Loi sur le patrimoine culturel - Le milieu du patrimoine vivant exprime ses craintes à la suite de l’entrée en vigueur de la loi

À Québec, les Nouvelles-Casernes construites de 1749 à 1752 ont abrité les troupes françaises envoyées en renfort dans la colonie après la prise de Louisbourg par les Britanniques en 1745.
Photo: Ministère de la Culture et des Communications, Jean-François Rodrigue, 2006 À Québec, les Nouvelles-Casernes construites de 1749 à 1752 ont abrité les troupes françaises envoyées en renfort dans la colonie après la prise de Louisbourg par les Britanniques en 1745.

Le Conseil québécois du patrimoine vivant (CQPV) salue l’entrée en vigueur de la nouvelle Loi sur le patrimoine culturel, tout en formulant quelques inquiétudes concernant son application. L’organisme est directement concerné par le « patrimoine immatériel » qui figure maintenant dans la législation.

Il craint que l’enveloppe de 1,2 million de dollars créée pour honorer les nouveaux éléments de la loi, qui vise à soutenir les projets de tous les acteurs en patrimoine - de l’individu aux municipalités en passant par les musées et les universités - ne fasse pas de réelle différence pour le milieu de patrimoine vivant (musique, conte, danse, artisanats traditionnels).


« On peut d’ores et déjà craindre que les seuls fonds additionnels dirigés partiellement vers le secteur du patrimoine vivant n’engendrent pas un impact significatif sur le milieu ciblé », déplore le CQPV dans un communiqué diffusé mardi. Si Québec veut faire valoir cette dimension du patrimoine, encore faut-il soutenir adéquatement les artistes et organismes qui l’incarnent, croit le directeur général du CQPV, Antoine Gauthier, au nom de tout le milieu du patrimoine vivant.


Le CQPV recommande aussi la mise sur pied d’une table de concertation pluridisciplinaire pour veiller au développement des éléments de patrimoine immatériel nouvellement « désignés » par le ministre.

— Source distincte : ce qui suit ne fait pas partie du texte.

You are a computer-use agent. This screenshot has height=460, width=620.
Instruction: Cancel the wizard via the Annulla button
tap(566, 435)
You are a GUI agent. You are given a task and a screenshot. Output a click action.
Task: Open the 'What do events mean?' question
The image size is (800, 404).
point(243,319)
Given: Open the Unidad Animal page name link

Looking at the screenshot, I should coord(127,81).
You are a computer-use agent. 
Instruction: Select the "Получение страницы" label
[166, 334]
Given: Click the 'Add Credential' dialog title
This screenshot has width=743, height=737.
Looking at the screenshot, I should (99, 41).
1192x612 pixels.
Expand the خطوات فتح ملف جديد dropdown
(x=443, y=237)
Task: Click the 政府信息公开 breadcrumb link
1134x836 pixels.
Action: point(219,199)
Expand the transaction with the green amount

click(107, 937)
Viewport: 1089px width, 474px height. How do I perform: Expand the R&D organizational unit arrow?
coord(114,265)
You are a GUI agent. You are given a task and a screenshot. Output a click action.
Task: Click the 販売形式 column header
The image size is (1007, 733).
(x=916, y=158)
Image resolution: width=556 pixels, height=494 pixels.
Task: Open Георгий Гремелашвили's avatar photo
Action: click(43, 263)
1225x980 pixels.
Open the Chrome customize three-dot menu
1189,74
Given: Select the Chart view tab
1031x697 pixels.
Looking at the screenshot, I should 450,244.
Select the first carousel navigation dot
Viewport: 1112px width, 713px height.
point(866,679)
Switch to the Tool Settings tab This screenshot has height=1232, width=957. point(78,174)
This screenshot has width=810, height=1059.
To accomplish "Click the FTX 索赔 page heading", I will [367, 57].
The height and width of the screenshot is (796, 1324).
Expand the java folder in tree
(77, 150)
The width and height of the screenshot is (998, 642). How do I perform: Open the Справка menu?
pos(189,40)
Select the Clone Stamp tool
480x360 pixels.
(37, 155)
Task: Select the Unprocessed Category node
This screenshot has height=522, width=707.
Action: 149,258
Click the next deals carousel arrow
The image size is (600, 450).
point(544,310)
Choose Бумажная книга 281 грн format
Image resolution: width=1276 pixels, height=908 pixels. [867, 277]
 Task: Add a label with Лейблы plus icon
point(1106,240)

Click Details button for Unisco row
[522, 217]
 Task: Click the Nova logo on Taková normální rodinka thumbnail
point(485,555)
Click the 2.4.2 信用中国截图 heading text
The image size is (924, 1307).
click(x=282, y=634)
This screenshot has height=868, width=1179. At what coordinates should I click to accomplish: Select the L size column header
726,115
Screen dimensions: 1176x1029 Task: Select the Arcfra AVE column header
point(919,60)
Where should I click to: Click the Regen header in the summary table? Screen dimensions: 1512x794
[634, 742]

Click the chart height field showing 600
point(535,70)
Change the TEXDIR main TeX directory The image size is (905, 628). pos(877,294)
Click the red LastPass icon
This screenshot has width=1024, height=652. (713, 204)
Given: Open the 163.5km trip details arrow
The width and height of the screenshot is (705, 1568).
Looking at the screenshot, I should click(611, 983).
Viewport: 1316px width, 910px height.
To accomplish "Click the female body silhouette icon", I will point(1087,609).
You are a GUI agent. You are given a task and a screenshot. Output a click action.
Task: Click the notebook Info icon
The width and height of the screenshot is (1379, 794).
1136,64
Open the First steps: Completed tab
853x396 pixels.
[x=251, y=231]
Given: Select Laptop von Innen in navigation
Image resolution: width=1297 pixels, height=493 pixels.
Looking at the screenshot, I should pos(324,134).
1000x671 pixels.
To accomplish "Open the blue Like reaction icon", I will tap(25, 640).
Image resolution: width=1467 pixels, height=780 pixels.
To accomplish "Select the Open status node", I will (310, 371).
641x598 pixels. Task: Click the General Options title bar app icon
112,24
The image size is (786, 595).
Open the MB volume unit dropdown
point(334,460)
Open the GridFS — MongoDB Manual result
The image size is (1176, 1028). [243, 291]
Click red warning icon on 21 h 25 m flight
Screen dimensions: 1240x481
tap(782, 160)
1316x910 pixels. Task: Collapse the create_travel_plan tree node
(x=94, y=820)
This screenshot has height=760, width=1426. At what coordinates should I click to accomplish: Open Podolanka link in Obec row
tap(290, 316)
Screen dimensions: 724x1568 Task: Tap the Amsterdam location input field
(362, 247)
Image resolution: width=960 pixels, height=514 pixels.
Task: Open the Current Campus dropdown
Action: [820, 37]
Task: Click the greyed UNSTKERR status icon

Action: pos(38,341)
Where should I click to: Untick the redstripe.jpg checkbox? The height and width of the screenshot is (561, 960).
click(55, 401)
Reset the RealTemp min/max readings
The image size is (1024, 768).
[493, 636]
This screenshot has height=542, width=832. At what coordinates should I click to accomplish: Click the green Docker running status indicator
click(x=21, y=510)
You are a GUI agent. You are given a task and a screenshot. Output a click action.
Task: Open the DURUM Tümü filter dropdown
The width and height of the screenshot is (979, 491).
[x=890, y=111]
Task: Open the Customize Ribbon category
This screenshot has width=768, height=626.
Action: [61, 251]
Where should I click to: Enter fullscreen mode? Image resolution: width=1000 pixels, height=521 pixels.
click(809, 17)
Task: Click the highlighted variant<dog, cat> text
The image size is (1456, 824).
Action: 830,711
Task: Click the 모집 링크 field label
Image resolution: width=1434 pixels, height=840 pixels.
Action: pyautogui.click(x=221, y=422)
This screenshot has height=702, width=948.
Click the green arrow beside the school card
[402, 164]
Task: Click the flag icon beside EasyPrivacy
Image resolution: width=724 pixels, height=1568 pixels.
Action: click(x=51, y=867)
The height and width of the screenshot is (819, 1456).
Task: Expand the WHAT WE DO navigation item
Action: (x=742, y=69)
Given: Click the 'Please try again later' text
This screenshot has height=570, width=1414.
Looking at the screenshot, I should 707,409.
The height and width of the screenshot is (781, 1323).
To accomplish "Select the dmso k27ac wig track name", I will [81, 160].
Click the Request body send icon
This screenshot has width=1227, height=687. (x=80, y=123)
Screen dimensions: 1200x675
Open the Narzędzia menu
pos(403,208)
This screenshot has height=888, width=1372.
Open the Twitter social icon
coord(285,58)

« Si on désigne par exemple la musique traditionnelle, il serait intéressant que le Conservatoire, le Conseil des arts et des lettres du Québec, la Société de développement des entreprises culturelles, des musiciens et les organismes qui les représentent s’assoient ensemble pour voir ce qui peut se faire pour développer cette forme-là », explique M. Gauthier. Pour l’instant, rien ne suit la désignation. « Les statuts ne sont pas une fin en soi, ce sont des moyens - de mise en valeur, de connaissance, de transmission. »


Quatre biens classés


Québec a profité de l’entrée en vigueur de la nouvelle loi, vendredi dernier, pour annoncer le classement de quatre nouveaux biens, désormais inscrits au Registre du patrimoine culturel québécois.


À Montréal, l’édifice de la Banque canadienne impériale de commerce, rue Saint-Jacques, érigée en 1907-1909, témoigne de la prestance de l’institution avec son portique à six colonnes corinthiennes et ses cinq chambres fortes. Quelques rues plus loin, le site archéologique du Marché-Sainte-Anne-et-du-Parlement-du-Canada-Uni, que le musée Pointe-à-Callière veut mettre en valeur sous la place d’Youville, raconte un pan important de l’histoire montréalaise.


À Québec, les Nouvelles- Casernes construites de 1749 à 1752 ont abrité les troupes françaises envoyées en renfort dans la colonie après la prise de Louisbourg par les Britanniques en 1745. À Saguenay, c’est la chapelle de l’oratoire Saint-Joseph, conçue par l’architecte Léonce Desgagné en 1941, qui a été classée.


Le ministère a aussi rajeuni son Répertoire du patrimoine culturel du Québec, désormais plus dynamique et convivial pour l’usager.